"Usaha kecil identik dengan makanan". Demikian opini seorang teman, didasarkan pada 10 tahun pengalamannya di salah satu BUMN pembiayaan. Menurutnya, tidak hanya industri kecil, bahkan sebagian besar UMKM yang menjadi klien-nya, bergerak di bidang makanan.

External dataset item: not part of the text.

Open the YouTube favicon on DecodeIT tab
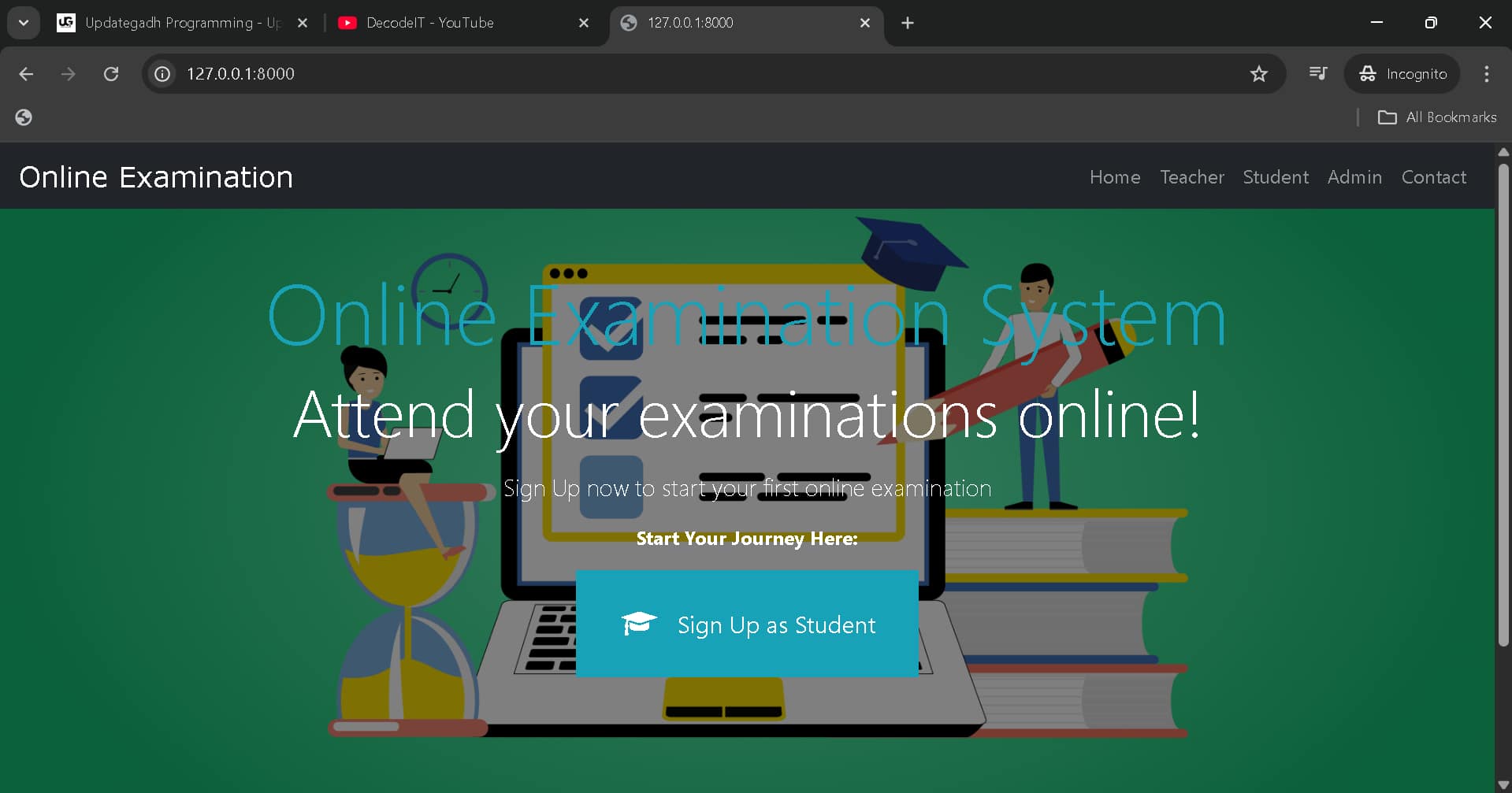The image size is (1512, 793). (347, 23)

Badan Pusat Statistik (BPS) seolah menyetujui pernyataan tersebut. Data BPS tahun 2020 mencatat dari 4.209.817 jumlah usaha industri mikro dan kecil (IMK) di Indonesia, sebanyak 1.518.924 atau 36% di antaranya menggeluti makanan. Di bawahnya adalah industri kayu dan barang dari gabus, rotan, dan bambu (non-furnitur) dengan jumlah 15% dari total IMK nasional. Menyusul setelah itu adalah usaha di bidang pakaian, barang galian non logam, dan industri pengolahan lainnya, masing-masing di kisaran angka 6%.
Berdasarkan satu survey, usaha di bidang makanan menjadi pilihan mayoritas masyarakat karena pangsa pasar yang jelas, modal yang relatif kecil, serta membutuhkan keahlian yang tidak terlalu rumit.
Tetapi di sebuah kota kecil di Jawa Tengah, ada UMKM menjalankan usaha di bidang yang tidak lazim bagi kebanyakan UMKM, yaitu pendidikan. Imam Awaludin Safri, pria asal Brebes berusia 41 tahun, memulainya dari niat sederhana: membantu pendidikan masyarakat di daerah sekitar tempat tinggalnya. Sehingga pada Desember 2018 Imam beserta Atiq, sang istri, mendirikan bimbingan belajar Mumtaz Ceria Edukasi (Murika) dengan skala rumahan.
Mulanya hanya sang istri yang bekerja penuh mengelola Murika, Imam sesekali memberikan masukan dan perbaikan manajerial. Selain karena alasan sang istri merupakan sarjana pendidikan, Imam sendiri masih tercatat sebagai sebagai konsultan di salah satu perusahaan di Jakarta.
Ketika pandemi melanda dunia, pekerjaan Imam sebagai konsultan terkena imbas. Tidak ingin kalah oleh keadaan, di tengah situasi pandemi Imam banting setir bekerja penuh membantu istrinya. Pada Januari 2021, mengawali rencana pengembangannya, Murika mulai menggarap program-program unggulan bagi anak didiknya.
Jika kebanyakan bimbingan belajar komersil menyasar pangsa pasar SMA atau lulusan SMA yang mempersiapkan diri ke perguruan tinggi, Murika justru lebih menyasar peserta didik di Sekolah Dasar. Secara ekonomi tidak prospektif, tetapi bagi Murika bukan itu tujuan utamanya.
Program percepatan mahir baca tulis dan bahir berhitung tanpa kalkulator, menjadi dua program unggulan awal bagi siswa-siswi Sekolah Dasar di Brebes. Program tersebut diluncurkan sebagai reaksi menanggapi kekhawatiran ibu-ibu di lingkungan sekitar ketika anak-anak terpaksa belajar di rumah akibat pandemi.
"Anak saya kelas 2 SD, belajar di sekolah saja masih kesulitan baca, tulis, hitung, apalagi harus belajar di rumah" kenang Imam, menceritakan keluhan seorang ibu tetangganya.